- EXPLORE THE MATERIAL
**A)** Answer these from the Mytilus coruscus genome report:
(i) How many genes did ab initio annotation of the assembly identify?
(ii) What scaffold N50 did the assembly reach?
(iii) How many tons did global production of farmed mussels reach in 2017?
**B)** Write the next part of the Mytilus coruscus genome report, starting after its last sentence.

- PASSAGE FOR REVIEW
* * *

Brief Research Report ARTICLE
The Whole-Genome Sequencing and Hybrid Assembly of Mytilus coruscus
- 1Key Laboratory of Applied Marine Biotechnology, Ministry of Education, Ningbo University, Ningbo, China
- 2Collaborative Innovation Center for Zhejiang Marine High-Efficiency and Healthy Aquaculture, Ningbo University, Ningbo, China
- 3Faculty of Natural Sciences, Institute of Aquaculture, University of Stirling, Stirling, United Kingdom
The hard-shelled mussel (Mytilus coruscus) is an economically important shellfish that has been cultivated for the last decade. Due to over-exploitation, most mussel stocks have dramatically declined. Efforts to study this species' natural distribution, genetics, breeding, and cultivation have been hindered by the lack of a high-quality reference genome. To address this, we produced a hybrid high-quality reference genome of M. coruscus using a long-read platform to assemble the genome and short-read, high-quality technology to accurately correct for sequence errors. The genome was assembled into 10,484 scaffolds, a total length of 1.90 Gb, and a scaffold N50 of 898 kb. Ab initio annotation of the M. coruscus genome assembly identified a total of 42,684 genes. This accurate reference genome of M. coruscus provides an essential resource with the advantage of enabling the genome-scale selective breeding of M. coruscus. More importantly, it will also help in deciphering the speciation and local adaptation of the Mytilus species.
The marine mussel Mytilus is among the foremost cosmopolitan marine genera and is present in estuarine and oceanic habitats, in both the subtidal and intertidal zones (Koehn, 1991). The global distribution of Mytilus species combined with certain features, such as partial reproductive isolation, which produces natural hybrids in areas of sympatry (Hilbish et al., 2000), doubly uniparental inheritance (DUI) of mitochondria (Zouros et al., 1994), very high bio-accumulation, and a low bio-transformation potential for both organic and inorganic contaminants (Smolders et al., 2003), make them attractive models for genetic, evolution, and ecological research. Besides, mussels are commercially important molluscs: the global production of farmed mussels reached 2,164,000 tons in 2017 (Food and Agricultural Organization, 2019).

* * *

- DATASET EXCERPT
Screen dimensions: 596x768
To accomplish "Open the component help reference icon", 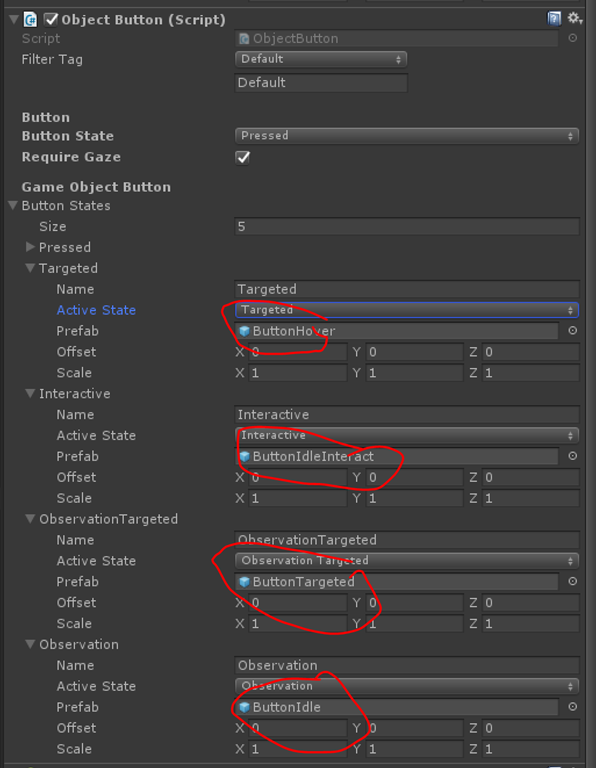I will (554, 19).
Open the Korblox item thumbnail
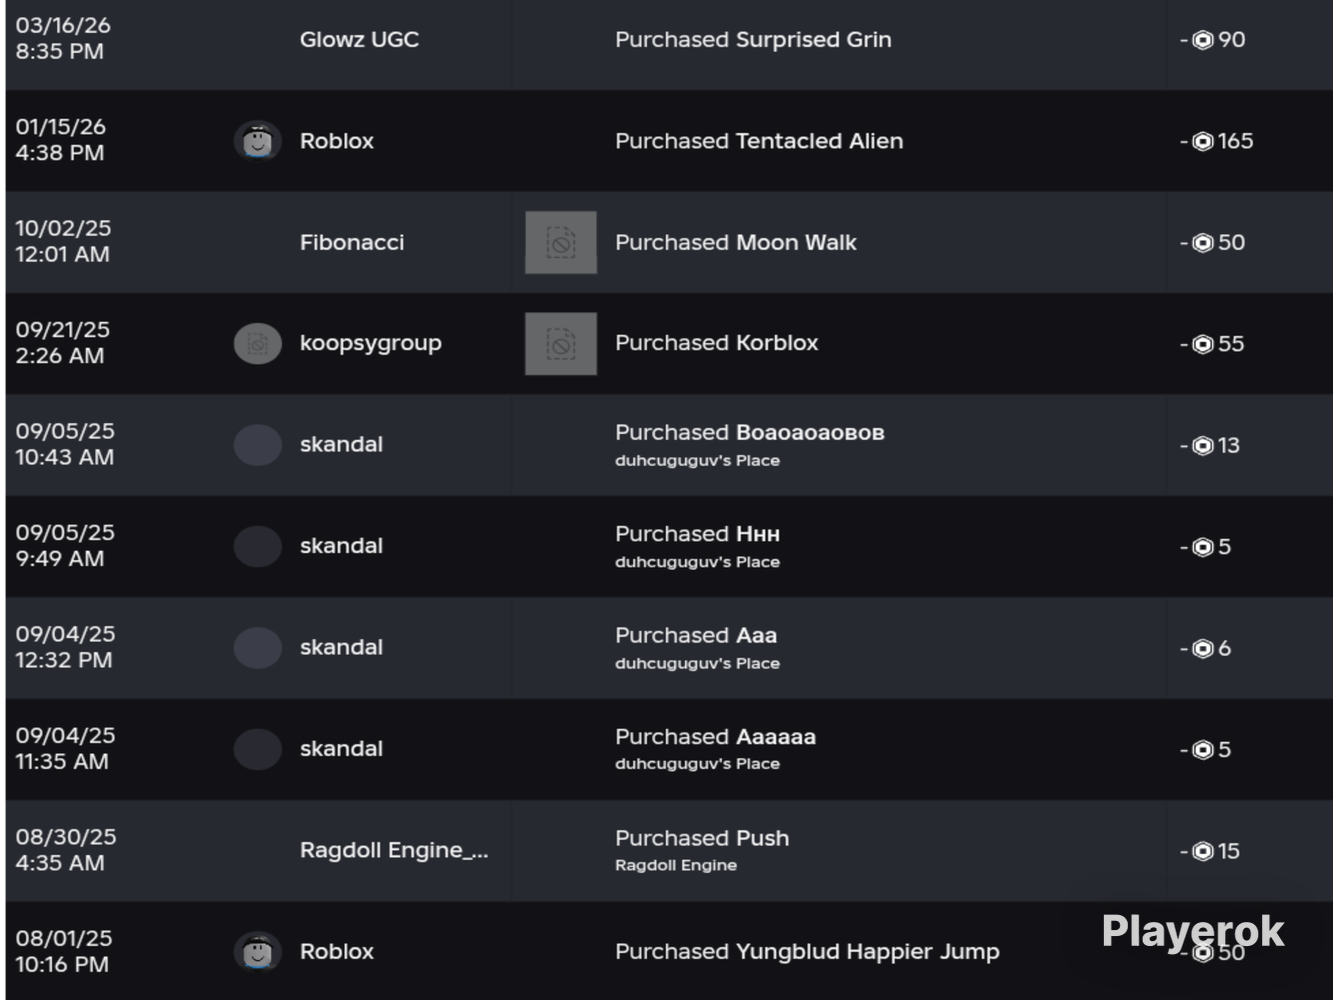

* * *

- ANSWERS
**A)**
(i) 42,684 genes
(ii) 898 kb
(iii) 2,164,000 tons

**B)**
Mytilus galloprovincialis was the first sequenced marine mussel, and, its genome provided valuable information for the research and sustainable management of this species (Murgarella et al., 2016). Mytilus coruscus Gould, 1861 (also recognized as Mytilus unguiculatus Valenciennes, 1858) is another important mussel species distributed along the coast of China (Ye et al., 2012), Korea (An and Lee, 2012), and Japan (Okutani, 2000). In addition to its ecological importance in the intertidal and subtidal communities, it is also a popular edible shellfish in many Asian countries. As a large-bodied mussel species, M. coruscus is valued for its high nutritional value and good commercial price (Zhang et al., 2020). It has also been reported that some of its lipids have anti-inflammatory properties (Fu et al., 2015). The mariculture of M. coruscus has been carried out in several regions of China in the past; the Shengsi Islands (Zhejiang province) are one of the oldest and largest culture areas in the Eastern China Sea and have an annual production in excess of 500,000 tons (Guo et al., 2017). The cultured juveniles primarily originate from natural populations. In the last few decades, natural juvenile stocks have decreased, while mussel farms have increased (Shen et al., 2009). Recently, breeding programs of M. coruscus have been initiated, mainly aiming to improve growth rates and disease resistance under aquaculture conditions. Despite its ecological and economic importance, genome information on this endemic mussel species is still lacking.
This report presents the first draft genome assembly for M. coruscus, performed using a hybrid assembly strategy. An Oxford Nanopore Technologies PromethION long-read platform was used to assemble the genome and Illumina HiSeq X Ten short-read, high-quality technologies were used to accurately correct for sequence errors. The resulting assembled genome sequence has 10,484 scaffolds, a total length of 1.90 Gb, GC content of 32.22%, and a scaffold N50 of 898 kb. Furthermore, we identified 1.01 Gb (52.83% of the assembly) of repeat content, 42,684 protein-coding genes, 278 rRNAs, and a high heterozygosity of 1.64%. This high-quality reference genome will serve as a substantial resource for future studies of basic genetics as well as genome-scale selective breeding programs for M. coruscus.
2. Materials and Methods
2.1. Sample Collection and DNA Extraction
An adult female specimen of M. coruscus (133.73 g) was collected in November 2018 from the Shengsi Islands in Zhejiang province, China. Gills were dissected and stored in liquid nitrogen until DNA extraction. Genomic DNA was extracted as previously reported (Venier and Canova, 1996) with small modifications. Briefly, gill samples were digested with RNase and proteinase K, adjusted to 2% SDS, and heated at 60°C for 10 min. Sodium perchlorate was added, and DNA was extracted once by gently shaking with 24:1 chloroform:isoamyl alcohol for 30 min at room temperature. DNA was then precipitated with cold 75% ethanol and suspended in TE buffer (10 mM Tris–HCl, 1 mM EDTA, pH 7.4). The quality and concentration of the extracted genomic DNA were checked using 0.3% agarose gel electrophoresis and a Qubit fluorimeter (Invitrogen, Carlsbad, CA, USA).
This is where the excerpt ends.